[Stored data]
((
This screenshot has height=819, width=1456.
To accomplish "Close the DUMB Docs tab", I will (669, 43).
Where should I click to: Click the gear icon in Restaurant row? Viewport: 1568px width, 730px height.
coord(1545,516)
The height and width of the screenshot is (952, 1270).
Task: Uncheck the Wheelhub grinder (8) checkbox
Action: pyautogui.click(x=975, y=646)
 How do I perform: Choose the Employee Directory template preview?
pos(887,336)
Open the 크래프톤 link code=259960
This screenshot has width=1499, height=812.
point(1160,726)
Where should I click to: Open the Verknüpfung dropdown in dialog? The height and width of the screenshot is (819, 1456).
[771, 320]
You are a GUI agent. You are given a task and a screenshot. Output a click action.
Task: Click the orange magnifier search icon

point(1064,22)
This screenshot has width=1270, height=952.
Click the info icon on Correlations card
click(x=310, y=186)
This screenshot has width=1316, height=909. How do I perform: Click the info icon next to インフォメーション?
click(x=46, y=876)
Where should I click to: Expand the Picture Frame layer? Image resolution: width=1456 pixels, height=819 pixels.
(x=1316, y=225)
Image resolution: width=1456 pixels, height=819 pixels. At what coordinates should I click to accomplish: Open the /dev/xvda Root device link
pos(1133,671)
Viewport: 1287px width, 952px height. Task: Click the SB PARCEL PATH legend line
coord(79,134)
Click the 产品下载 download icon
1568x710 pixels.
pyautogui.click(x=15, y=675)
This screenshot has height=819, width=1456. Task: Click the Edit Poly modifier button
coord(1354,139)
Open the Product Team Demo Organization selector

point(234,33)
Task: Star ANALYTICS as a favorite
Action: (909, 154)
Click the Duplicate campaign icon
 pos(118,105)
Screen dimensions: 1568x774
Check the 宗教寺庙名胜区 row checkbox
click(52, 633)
))
- Instructions for the task:
Exact copy required. Retype all of the entries word for word.

- Solution to the problem:
This screenshot has height=819, width=1456.
To accomplish "Close the DUMB Docs tab", I will (669, 43).
Where should I click to: Click the gear icon in Restaurant row? Viewport: 1568px width, 730px height.
coord(1545,516)
The height and width of the screenshot is (952, 1270).
Task: Uncheck the Wheelhub grinder (8) checkbox
Action: pyautogui.click(x=975, y=646)
 How do I perform: Choose the Employee Directory template preview?
pos(887,336)
Open the 크래프톤 link code=259960
This screenshot has width=1499, height=812.
point(1160,726)
Where should I click to: Open the Verknüpfung dropdown in dialog? The height and width of the screenshot is (819, 1456).
[771, 320]
You are a GUI agent. You are given a task and a screenshot. Output a click action.
Task: Click the orange magnifier search icon

point(1064,22)
This screenshot has width=1270, height=952.
Click the info icon on Correlations card
click(x=310, y=186)
This screenshot has width=1316, height=909. How do I perform: Click the info icon next to インフォメーション?
click(x=46, y=876)
Where should I click to: Expand the Picture Frame layer? Image resolution: width=1456 pixels, height=819 pixels.
(x=1316, y=225)
Image resolution: width=1456 pixels, height=819 pixels. At what coordinates should I click to accomplish: Open the /dev/xvda Root device link
pos(1133,671)
Viewport: 1287px width, 952px height. Task: Click the SB PARCEL PATH legend line
coord(79,134)
Click the 产品下载 download icon
1568x710 pixels.
pyautogui.click(x=15, y=675)
This screenshot has height=819, width=1456. Task: Click the Edit Poly modifier button
coord(1354,139)
Open the Product Team Demo Organization selector

point(234,33)
Task: Star ANALYTICS as a favorite
Action: (909, 154)
Click the Duplicate campaign icon
 pos(118,105)
Screen dimensions: 1568x774
Check the 宗教寺庙名胜区 row checkbox
click(52, 633)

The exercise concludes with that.